Mes chers collègues, cette démarche porte un nom ! Il s’agit d’une mise en concurrence des territoires entre eux, alors même que ces derniers, eu égard aux compétences respectives des établissements publics de coopération intercommunale visés, peuvent être confrontés à des exigences particulières, dans bien des domaines.

Le choix sera douloureux demain pour les élus de la communauté urbaine Marseille Provence Métropole. Devront-ils financer la rationalisation de l’élimination des déchets ménagers ou accorder des conditions fiscales avantageuses aux rapaces qui vont se repaître des restes du défunt port autonome ?

La même observation peut être faite ailleurs, d’autant que nombre des établissements publics de coopération intercommunale concernés accordent des priorités particulières à la politique de la ville et du logement, au développement des transports urbains ou encore à la requalification environnementale.

C’est bien sous l’angle de la mise en concurrence des territoires qu’il convient d’appréhender la disposition prévue à l'article 3.

Les collectivités locales seront habilitées à renoncer à telle ou telle recette fiscale, en escomptant un retour sur investissement, qui risque d’ailleurs de ne pas être immédiat, puisqu’il est à craindre que la priorité soit de substituer des équipements nouveaux à l’emploi de salariés sur les sites dévolus à l’activité portuaire.

À cet argument, il sera évidemment répondu que, notamment pour les ports du Sud, les conditions générales de fiscalité se révèlent plus favorables que celles qui sont en vigueur en France, dès lors que l’on est en présence d’une entreprise privée, car avec le statut de port autonome, la France est pour l’heure à égalité avec ses concurrents. De fait, le maintien de ce statut permettrait de conserver cet avantage comparatif qui, faut-il encore le souligner, ne trouvera pas, à long terme, à s’appliquer partout.

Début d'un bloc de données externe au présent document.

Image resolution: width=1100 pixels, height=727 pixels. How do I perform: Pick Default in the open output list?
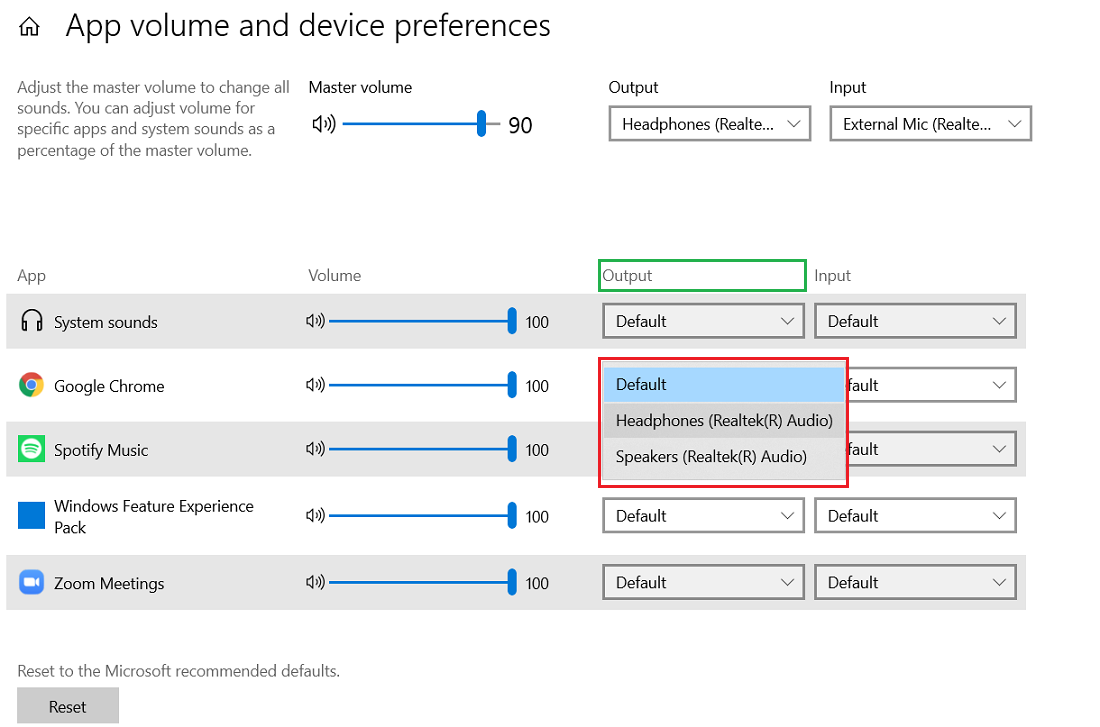[x=724, y=384]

En effet, chaque territoire a son économie propre et la situation de chaque port est spécifique.

Nous savons ce qu’il faut craindre avec la mise en œuvre des dispositions en question : concurrence entre territoires, marchandages aux dépens des collectivités locales entre État et opérateurs privés dans un premier temps, sollicitation des collectivités locales par les opérateurs ensuite, avec des risques d’insuffisance d’équipement pour favoriser le développement du trafic que cela entraîne.

En effet, faut-il rappeler une fois encore que la taxe professionnelle n’a jamais constitué un obstacle ou un frein à l’implantation d’entreprises dans un territoire donné – cela est vrai pour bien des territoires, et pas seulement pour les emprises des actuels ports autonomes –, surtout quand des dispositifs la corrigent fortement et que son existence n’empêche pas les entreprises de tirer parti d’autres avantages fiscaux ?

Pour toutes ces raisons, mes chers collègues, nous vous invitons à voter cet amendement.